The Evening Times Puts The Liel Abada Celtic Situation In Its Proper Context.

Soccer Football - Scottish Premiership - Celtic v Dundee United - Celtic Park, Glasgow, Scotland, Britain - January 29, 2022 Celtic's Liel Abada celebrates scoring their first goal REUTERS/Russell Cheyne

I want to offer my heartfelt thanks, and congratulations, to Graeme McGarry of The Evening Times, who has written what seems, to me, to be a follow-up piece on McGowan’s garbage of the other day, the one about Liel Abada.

McGarry did what McGowan was too arrogant to actually do; he spoke to an Israeli journalist who actually understands this stuff and asked him for his view on the whole situation with our player and how Celtic is viewed.

Now I don’t know if McGarry went there expecting a negative slant, but he didn’t get one and he didn’t attempt to manufacture one. Give the guy his due. He played this straight, and genuinely wanted to get to the facts and the truth and having done it he has published what he was told without putting any kind of spin on it. He has not sensationalised this in any way, and that’s why I am commending his article.

McGarry spoke to a journalist over there called Uri Levy, who the article describes as one of the few Israelis to cover their game and Palestinian football. As such, he has experienced this war from both sides. In short, he’s a moderate, and thus a good guide to how sensible, reasonable people see this issue over there. He is obviously an excellent choice.

And although he has said that Israeli’s expressed grave reservations over The Green Brigade 7 October banner, and the flying of a PFLP flag, he recognises the anger of other supporters towards those things and the statements and actions of the club, apparently in response to them. That, he says, has a made a difference to observers over there; they know this was a tiny minority and is not representative of Celtic as a whole.

In fact, Levy actually proposed an interesting reason why Celtic are a lot more respected in Israel than a lot of people seem to think, and remember, he lives and works there and so he knows that there’s a lot more to this than the likes of McGowan think.

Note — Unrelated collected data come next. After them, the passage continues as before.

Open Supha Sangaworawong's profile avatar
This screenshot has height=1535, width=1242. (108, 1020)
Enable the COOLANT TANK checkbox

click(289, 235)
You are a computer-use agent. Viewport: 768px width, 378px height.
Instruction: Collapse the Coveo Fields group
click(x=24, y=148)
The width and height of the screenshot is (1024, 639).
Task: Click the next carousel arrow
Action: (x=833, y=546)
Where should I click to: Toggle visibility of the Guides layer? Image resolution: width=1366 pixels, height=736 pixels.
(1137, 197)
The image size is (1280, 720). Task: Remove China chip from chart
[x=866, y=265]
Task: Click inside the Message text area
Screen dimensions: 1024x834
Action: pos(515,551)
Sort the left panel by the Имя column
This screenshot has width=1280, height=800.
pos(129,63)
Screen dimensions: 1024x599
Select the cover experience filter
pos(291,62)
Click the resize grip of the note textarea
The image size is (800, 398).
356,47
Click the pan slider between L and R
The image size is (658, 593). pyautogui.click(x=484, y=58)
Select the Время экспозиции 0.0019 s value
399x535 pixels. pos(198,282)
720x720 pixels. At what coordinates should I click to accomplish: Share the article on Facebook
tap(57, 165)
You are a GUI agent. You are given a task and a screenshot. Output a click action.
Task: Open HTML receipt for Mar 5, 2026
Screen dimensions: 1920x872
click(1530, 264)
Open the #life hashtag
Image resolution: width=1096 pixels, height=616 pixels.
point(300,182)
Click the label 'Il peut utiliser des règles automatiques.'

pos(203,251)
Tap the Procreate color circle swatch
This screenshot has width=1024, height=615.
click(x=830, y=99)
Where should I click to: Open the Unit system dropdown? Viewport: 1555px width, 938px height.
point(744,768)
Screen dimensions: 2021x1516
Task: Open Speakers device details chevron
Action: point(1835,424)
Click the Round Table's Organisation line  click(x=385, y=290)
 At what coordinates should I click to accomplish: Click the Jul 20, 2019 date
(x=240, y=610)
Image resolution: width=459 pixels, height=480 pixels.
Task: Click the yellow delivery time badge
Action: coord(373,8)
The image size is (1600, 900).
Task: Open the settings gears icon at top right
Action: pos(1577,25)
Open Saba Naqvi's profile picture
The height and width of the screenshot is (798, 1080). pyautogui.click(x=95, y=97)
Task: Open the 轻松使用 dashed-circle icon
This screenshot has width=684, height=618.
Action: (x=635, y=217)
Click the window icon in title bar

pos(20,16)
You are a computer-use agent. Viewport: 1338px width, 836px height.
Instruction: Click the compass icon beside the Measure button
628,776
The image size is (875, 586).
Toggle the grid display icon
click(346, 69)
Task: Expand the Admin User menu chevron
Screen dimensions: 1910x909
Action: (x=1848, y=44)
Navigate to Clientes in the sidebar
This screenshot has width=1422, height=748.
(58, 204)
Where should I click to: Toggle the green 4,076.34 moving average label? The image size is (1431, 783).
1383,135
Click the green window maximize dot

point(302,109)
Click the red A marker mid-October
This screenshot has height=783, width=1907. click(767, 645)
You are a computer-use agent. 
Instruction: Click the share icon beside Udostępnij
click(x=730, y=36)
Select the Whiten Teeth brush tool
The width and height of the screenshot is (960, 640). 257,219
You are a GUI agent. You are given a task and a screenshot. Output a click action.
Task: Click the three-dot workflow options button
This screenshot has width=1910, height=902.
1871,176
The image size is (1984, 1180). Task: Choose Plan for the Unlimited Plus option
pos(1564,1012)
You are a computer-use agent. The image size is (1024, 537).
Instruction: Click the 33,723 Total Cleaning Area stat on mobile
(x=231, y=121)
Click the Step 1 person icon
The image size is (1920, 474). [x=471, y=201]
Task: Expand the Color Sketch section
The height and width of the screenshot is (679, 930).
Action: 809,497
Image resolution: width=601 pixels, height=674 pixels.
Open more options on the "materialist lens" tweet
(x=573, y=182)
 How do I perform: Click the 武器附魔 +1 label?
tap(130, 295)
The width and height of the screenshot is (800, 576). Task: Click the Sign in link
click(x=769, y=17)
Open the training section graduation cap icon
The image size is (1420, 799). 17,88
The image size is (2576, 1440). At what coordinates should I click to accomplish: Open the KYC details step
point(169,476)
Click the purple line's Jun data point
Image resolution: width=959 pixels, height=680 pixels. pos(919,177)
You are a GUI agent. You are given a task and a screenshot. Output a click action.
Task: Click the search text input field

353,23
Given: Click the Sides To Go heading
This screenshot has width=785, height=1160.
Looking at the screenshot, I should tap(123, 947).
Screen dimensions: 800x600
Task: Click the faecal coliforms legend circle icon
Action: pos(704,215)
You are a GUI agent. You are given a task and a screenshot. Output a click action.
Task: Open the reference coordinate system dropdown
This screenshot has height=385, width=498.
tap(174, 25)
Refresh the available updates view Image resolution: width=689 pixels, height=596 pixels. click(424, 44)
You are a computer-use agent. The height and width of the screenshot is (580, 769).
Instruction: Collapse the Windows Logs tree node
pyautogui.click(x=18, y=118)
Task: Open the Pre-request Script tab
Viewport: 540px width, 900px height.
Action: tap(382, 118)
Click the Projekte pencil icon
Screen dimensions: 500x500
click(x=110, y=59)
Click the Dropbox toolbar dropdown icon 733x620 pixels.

“People have certain opinions about us as Israelis, but we identify with the underdog point of view, and we really connect with this idea,” he said. “We tend to feel that all the world is against us, and that is very similar in a way to what Celtic fans represent in a certain way within the UK.”

He doesn’t believe that Abada will be rushing for the exit door. Indeed, he talked about those very things that I did yesterday; courage and mental strength. Abada, he says, has both. He also says that Israelis will consider two things when looking at Abada’s time at Celtic; does he seem mentally and spiritually content, and is the club good for his career?

The first will be obvious; if the club continues to give him the love and the fans continue to get behind him and show him that he’s valued and even idolised by sections of the support that will be all he needs to put him in his happy place … and Levy says that people back home will respect that and honour that. A very sensible, and sober, assessment.

The other part is trickier; a lot of people surrounding Liel Abada do not believe Scottish football is a fitting stage for someone of his talents, and that’s a different problem with a different solution; we have to look credible in Europe next season. If we’re in the reformatted Champions League that will be a minimum of eight games on that stage for him and that will go a long way towards convincing people that he’s in the right place.

My one quibble with what Levy said is that he mischaracterises – or at least I hope he does – the overall views of The Green Brigade towards the Israeli state; he seems to believe that there is a section of the Celtic support which does not want to acknowledge Israel’s right to exist. This is because of the Resistance banner and the PFLP flag, but he makes a mistake if he thinks that such things translate into some wide-ranging view that Israel should be erased from the map.

In any case, he doesn’t ascribe that mindset to the support as a whole or to the club itself, so I think it comes out as a very fair and very reasonable assessment of Celtic and Liel’s position at Parkhead.

Israeli’s, he said, were initially furious at what The Green Brigade did but he pointed out that feelings have softened since amidst the recognition that there is complexity here … complexity, for McGowan and those who don’t believe in such a thing, or at least can’t apply themselves to it.

I think McGarry did an excellent job here, and has presented the story very well. No sensationalism, no headline-grabbing, he interviewed a moderate rather than some hard-liner which the rest of the media would have ate up and piggybacked on.

No, McGarry has shown what good journalism is here.

It’s an excellent piece and it actually shines an even harsher line on McGowan’s sensationalist trash. I commend him for it and urge all Celtic fans to read it, which you can do at the link in the first paragraph.